▸ **BRONFRAGMENT**:
--- --- ---
Bij het bestreden besluit heeft het college een aantal maatwerkvoorschriften gesteld. Anders dan [appellante] stelt, is het nemen van het bestreden besluit niet aan te merken als de toepassing van een bestuurlijk handhavingsmiddel. Het bestreden besluit behelst evenmin een afwijzing van een verzoek van [appellante] om vaststelling van lagere geluidwaarden. In de voorschriften zijn maatregelen voorgeschreven die de drijver van de inrichting moet nemen om aan de in de voorschriften 1.1.1, 1.1.2 en 1.1.3 van het Besluit gestelde geluidgrenswaarden te voldoen. Het akoestisch rapport is opgesteld overeenkomstig de Handleiding meten en rekenen industrielawaai 1999 (hierna: de Handleiding). Uit het akoestisch rapport blijkt dat aan de in het Besluit opgenomen geluidgrenswaarden kan worden voldaan, indien de in dat rapport beschreven geluidreducerende maatregelen worden genomen.
2.2.3. Het college komt beleidsvrijheid toe bij de beantwoording van de vraag of het gebruik zal maken van de bevoegdheid om maatwerkvoorschriften te stellen en kan daarbij belangen afwegen. Ook als het referentieniveau van het achtergrondgeluid ter plaatse lager is dan de in het Besluit gestelde geluidgrenswaarden, dan brengt die enkele omstandigheid niet met zich dat het college gehouden is om gebruik te maken van de bevoegdheid om lagere grenswaarden te stellen. Het college stelt zich op het standpunt dat de in het Besluit opgenomen geluidgrenswaarden toereikend zijn om onaanvaardbare geluidhinder te voorkomen. Anders dan [appellante] stelt heeft de gemeenteraad geen gemeentelijk geluidbeleid vastgesteld, zodat haar stelling dat lagere waarden hadden moeten worden vastgesteld in verband met het gemeentelijk geluidbeleid feitelijk onjuist is.
--- --- ---
▸ **INHOUD DATASET**:
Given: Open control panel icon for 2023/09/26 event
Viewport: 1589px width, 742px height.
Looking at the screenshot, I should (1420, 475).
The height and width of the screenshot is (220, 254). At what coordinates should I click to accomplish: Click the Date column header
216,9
--- --- ---
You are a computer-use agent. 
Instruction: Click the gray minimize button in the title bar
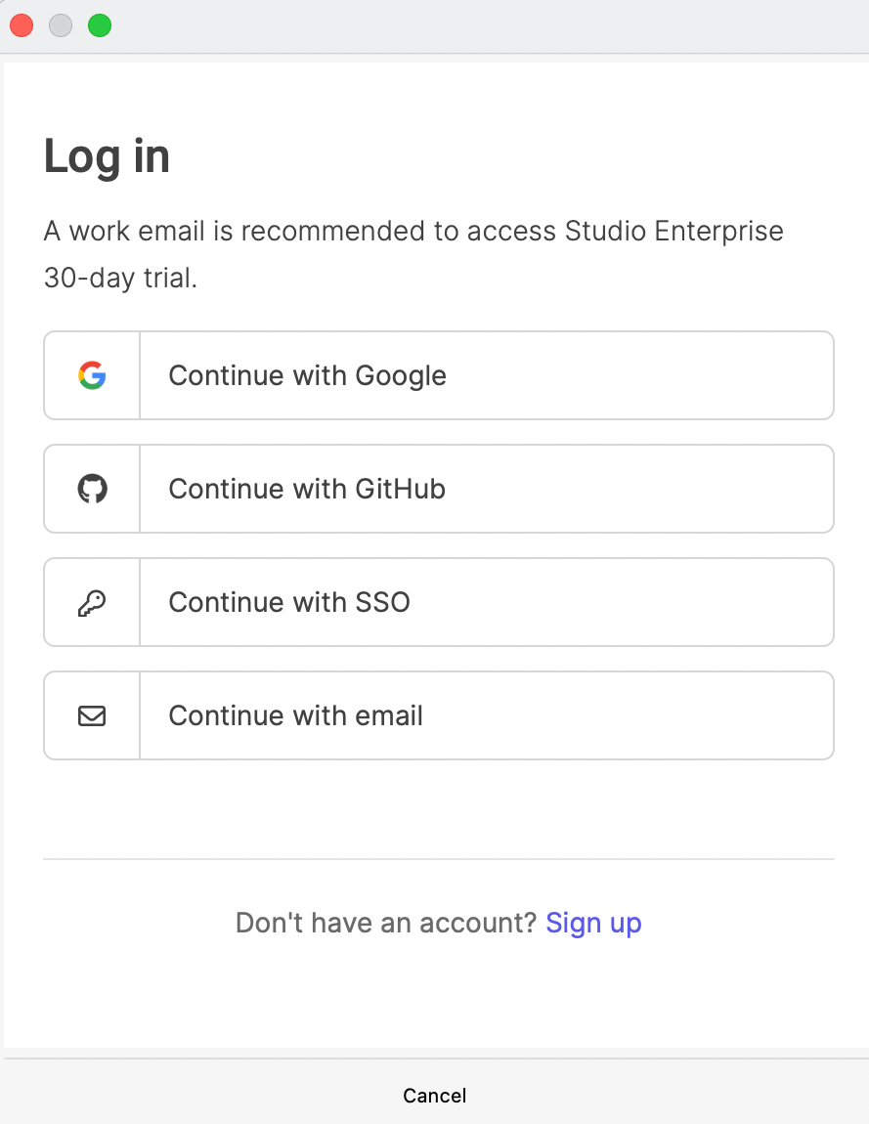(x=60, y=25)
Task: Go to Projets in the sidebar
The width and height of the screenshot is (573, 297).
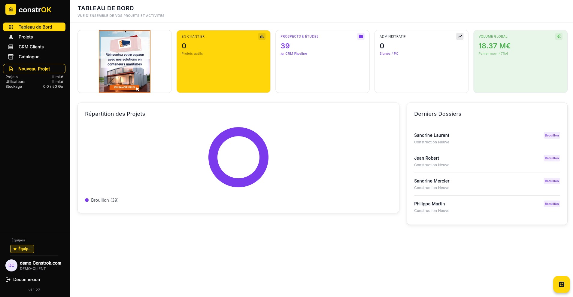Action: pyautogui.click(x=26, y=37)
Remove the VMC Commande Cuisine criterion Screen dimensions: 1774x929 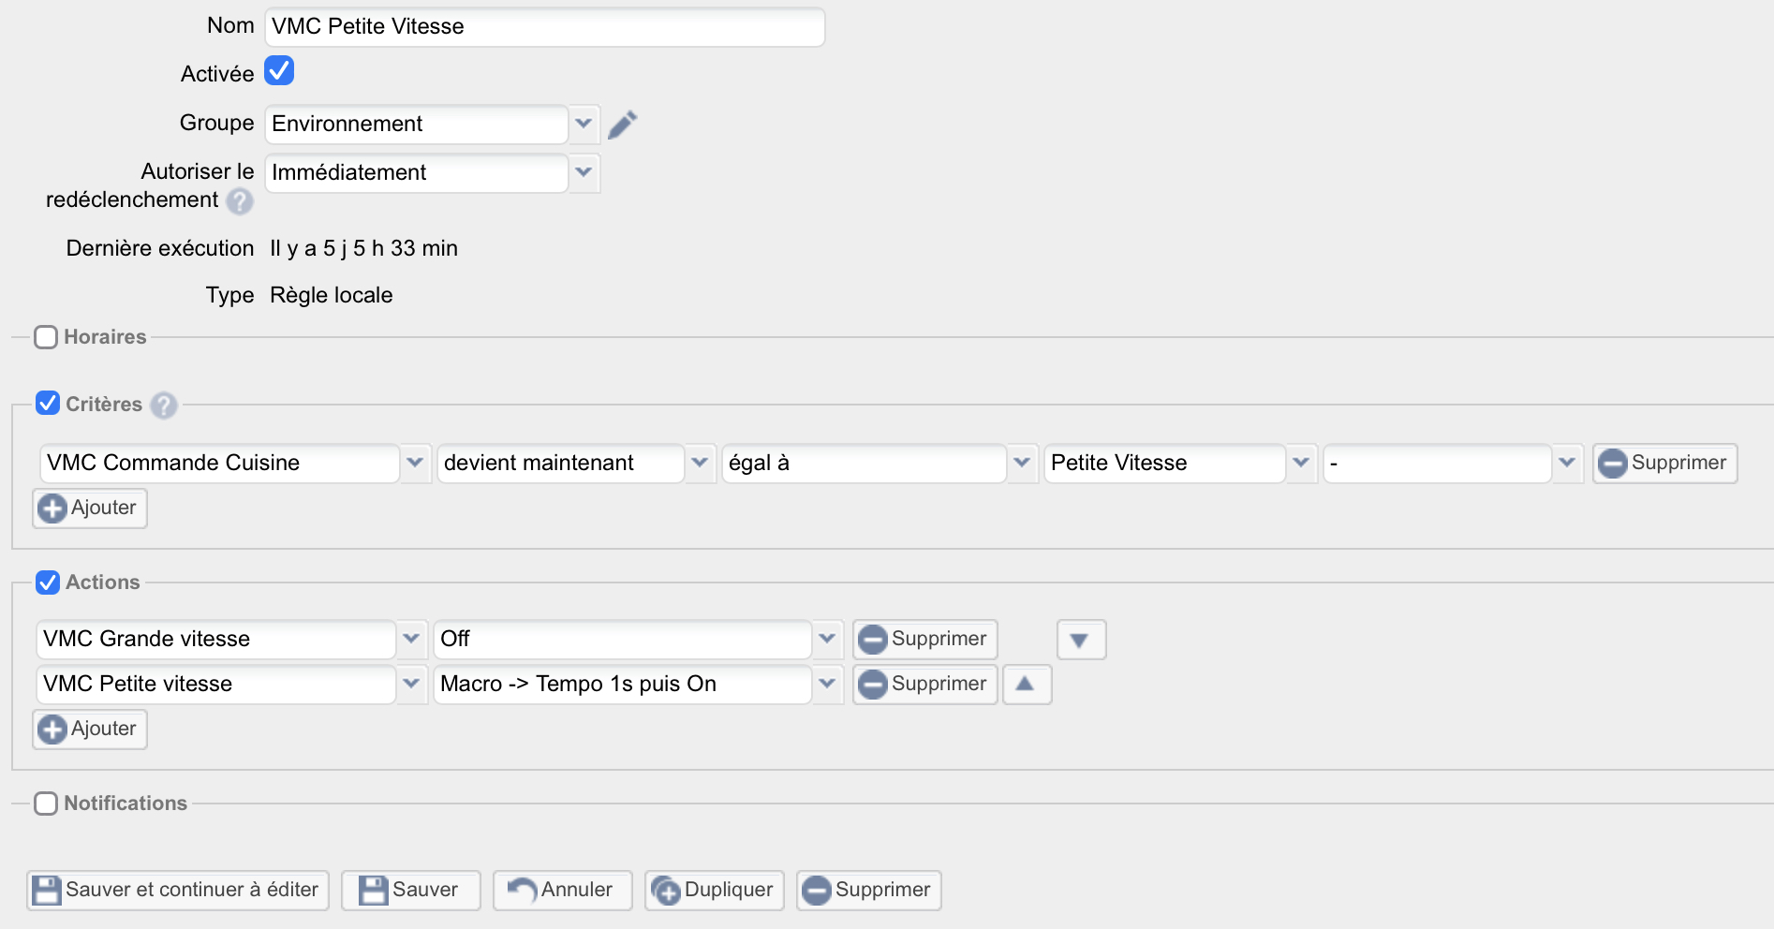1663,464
--- --- ---
▸ **OPDRACHTEN**:
A: Geef voor elk van de volgende beweringen aan of ze overeenkomt met de tekst over de maatwerkvoorschriften. Antwoord telkens met ja of nee en citeer letterlijk de woorden uit de tekst die de doorslag geven.
(i) Het akoestisch rapport is opgesteld volgens de Handleiding meten en rekenen industrielawaai 1999.
(ii) Met het bestreden besluit wordt een verzoek van [appellante] om lagere geluidwaarden afgewezen.
(iii) De gemeenteraad heeft een gemeentelijk geluidbeleid vastgesteld.
B: Ga verder met de tekst over de maatwerkvoorschriften en sluit daarbij aan op de laatste zin.
De items staan helemaal los van de tekst over de maatwerkvoorschriften.

▸ **ANTWOORDEN**:
A:
(i) Ja: "Het akoestisch rapport is opgesteld overeenkomstig de Handleiding meten en rekenen industrielawaai 1999"
(ii) Nee: "Het bestreden besluit behelst evenmin een afwijzing van een verzoek van [appellante] om vaststelling van lagere geluidwaarden."
(iii) Nee: "heeft de gemeenteraad geen gemeentelijk geluidbeleid vastgesteld"

B:
2.2.4. Ten aanzien van de stelling van [appellante] dat in het geluidrapport ten onrechte uitsluitend de geluidbelasting van de vast opgestelde installaties en toestellen is betrokken, overweegt de Afdeling dat uit de voorschriften 1.1.1 en 1.1.3 van de bijlage bij het Besluit blijkt dat de waarden van het langtijdgemiddeld beoordelingsniveau en het piekniveau gelden ten aanzien van vast opgestelde installaties en toestellen. Er is in zoverre dan ook geen aanleiding voor het oordeel dat het geluidrapport geen representatief beeld geeft van de geluidbelasting vanwege de inrichting.
2.2.5. De geluidemissie vanwege laad- en losactiviteiten en transportbewegingen in de dagperiode is in overeenstemming met voorschrift 1.1.3 niet meegenomen bij de berekening van de geluidbelasting van de inrichting. In het akoestisch rapport is ervan uitgegaan dat in de periode tussen 19.00 uur en 6.00 uur maximaal eenmaal een laad- en losactiviteit dan wel een transportbeweging mag plaatsvinden. Indien in deze periode vaker laad- en losactiviteiten of transportbewegingen plaatsvinden en de grenswaarden uit het Besluit hierdoor worden overschreden, kan het college worden verzocht handhavend op te treden. [appellante] heeft niet aannemelijk gemaakt dat bij het bepalen van de meetpunten van de gevels van de dichtstbijzijnde bebouwing is afgeweken van de Handleiding. De enkele stelling dat de geluidbelasting van de inrichting gedeeltelijk een tonaal karakter heeft, kan evenmin leiden tot het oordeel dat het akoestisch rapport niet representatief is voor de door de inrichting veroorzaakte geluidbelasting.
2.3. Het beroep is ongegrond.
2.4. Voor een proceskostenveroordeling bestaat geen aanleiding.
De Afdeling bestuursrechtspraak van de Raad van State
Recht doende in naam der Koningin:
verklaart het beroep ongegrond.
Aldus vastgesteld door mr. W.D.M. van Diepenbeek, lid van de enkelvoudige kamer, in tegenwoordigheid van mr. J. Fransen, ambtenaar van staat.